В своих суждениях Ли стремился к точности, а не к жесткости и тем более не к жестокости. Он был беспристрастен, как ученый у микроскопа. Весьма характерны в этом отношении его слова о Солженицыне, сказанные им в ответ на мой упрек, что он не включил нашего дорогого Исаича, наш свет во тьме, в свои списки:
— Солженицын как явление, — говорил Ли, — как и марксизм для бывшего «вечно живого», да и для самого Солженицына, ходившего в троцкистах, имеет «три источника и три составные части»: он создан его своевременной личной храбростью, мощной поддержкой из-за рубежа и миллионами человеческих судеб и жизней, изуродованных и оборванных тоталитарным режимом. Эти «три источника» связаны в нем намертво. Уберите хотя бы один из них — исчезнет Солженицын, будто его и не было.
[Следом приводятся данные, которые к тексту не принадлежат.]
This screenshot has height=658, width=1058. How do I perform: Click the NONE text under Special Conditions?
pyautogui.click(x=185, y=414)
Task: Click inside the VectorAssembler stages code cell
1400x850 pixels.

Например, если убрать его храбрость, остался бы человек с пустыми мечтами и дулей в кармане; убрать поддержку из-за рубежа — и он исчез бы бесследно в самом начале своих предприятий; отнять у него чужие судьбы и жизни, поглощенные лагерями, — и нет к нему того особого интереса за «железным занавесом», и превращается он в еще одного Тарсиса, Синявского, Даниэля и прочих, чье имя легион, обреченных на «известность в узких кругах», хотя кое-кто из них будет повыше большинства здешних лубянских «властителей дум» и «совестей русского народа». Не случайно в моих определениях и слово «своевременный», ибо в случае падения «железного занавеса» всем его разоблачениям будет на международном идеологическом рынке грош цена. Более того, даже если бы сохранился «курс пятьдесят шестого — шестьдесят второго годов» они тоже много бы не стоили.
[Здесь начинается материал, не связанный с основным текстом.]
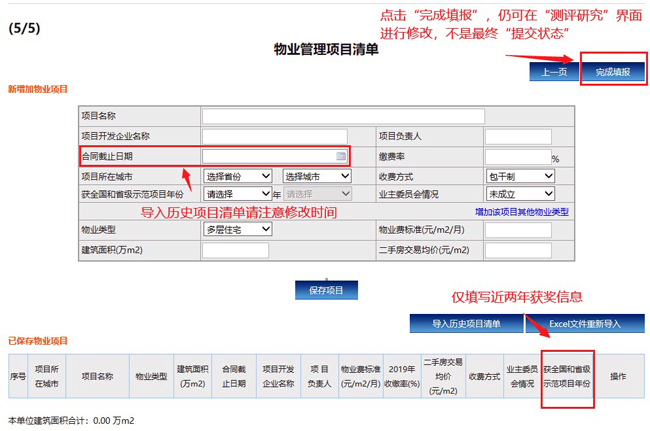Image resolution: width=650 pixels, height=431 pixels.
Task: Click the 增加该项目其他物业类型 link
Action: tap(521, 212)
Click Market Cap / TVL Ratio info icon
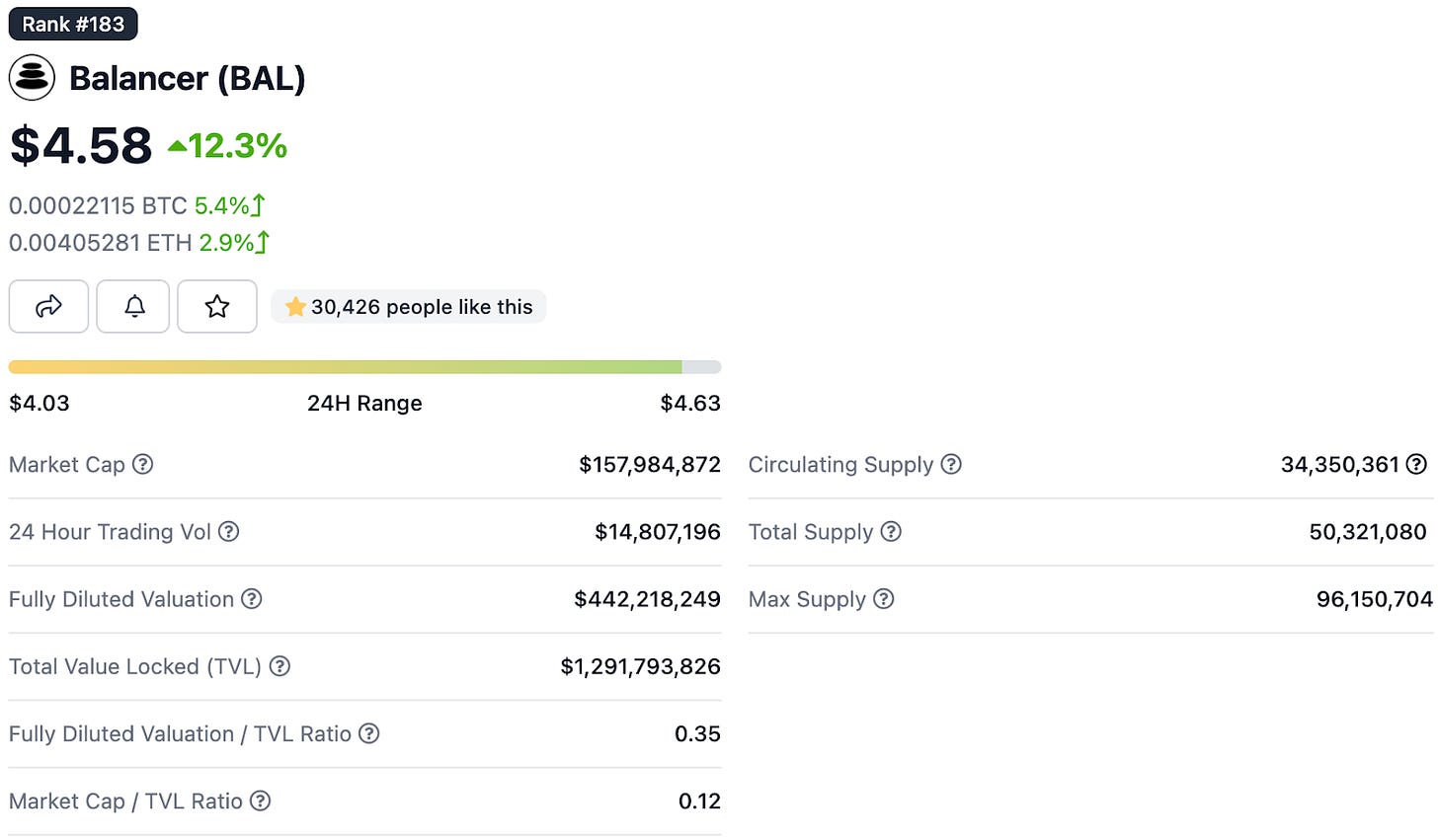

— Главная же «составная часть» Солженицына — это прах миллионов безвременно ушедших жертв режима, на чьих костях возведено все его материальное благополучие. Именно на этих костях им был заработан его первый — гонорарный — миллион и второй — Нобелевский, обеспечившие ему независимость и свободу за них за всех. После этого он был обязан каждый день жить, помня о них и тратя все силы, чтобы все описанные им страдания и реки крови иссякли на Земле, а вот этого я не вижу, скорее наоборот: он без устали сеет ветер своими геополитическими и националистическими фантазиями.
— Но существуют же еще такие понятия, как литературное дарование, талант… — возразил я.
— Существуют, — сказал Ли, но их наличие обычно, за редким исключениями, устанавливают отдаленные потомки. Сегодня же талант Солженицына, если таковой имеется, не обеспечит ему даже хлеба насущного. И любому другому — тоже.
— Но был же все-таки «Архипелаг»… — упрямо сказал я.
— Вы ставите меня в трудное положение, — отвечал Ли. — Вы знаете, что в соответствии с моим Предназначением я могу быть только наблюдателем и не имею права на самостоятельную корректуру каких-либо событий. От меня требуется лишь готовность к свершению Предназначенного, но готовность эта в немалой степени зависит от моего знания и понимания сущности событий. Это мое знание основывается только на моем анализе доступной мне информации. И я выполняю такой анализ исключительно для личного пользования, но, учитывая вашу настойчивость, я сделаю для вас исключение — расскажу о результатах моего анализа случая с «Архипелагом», если вы этого желаете, конечно.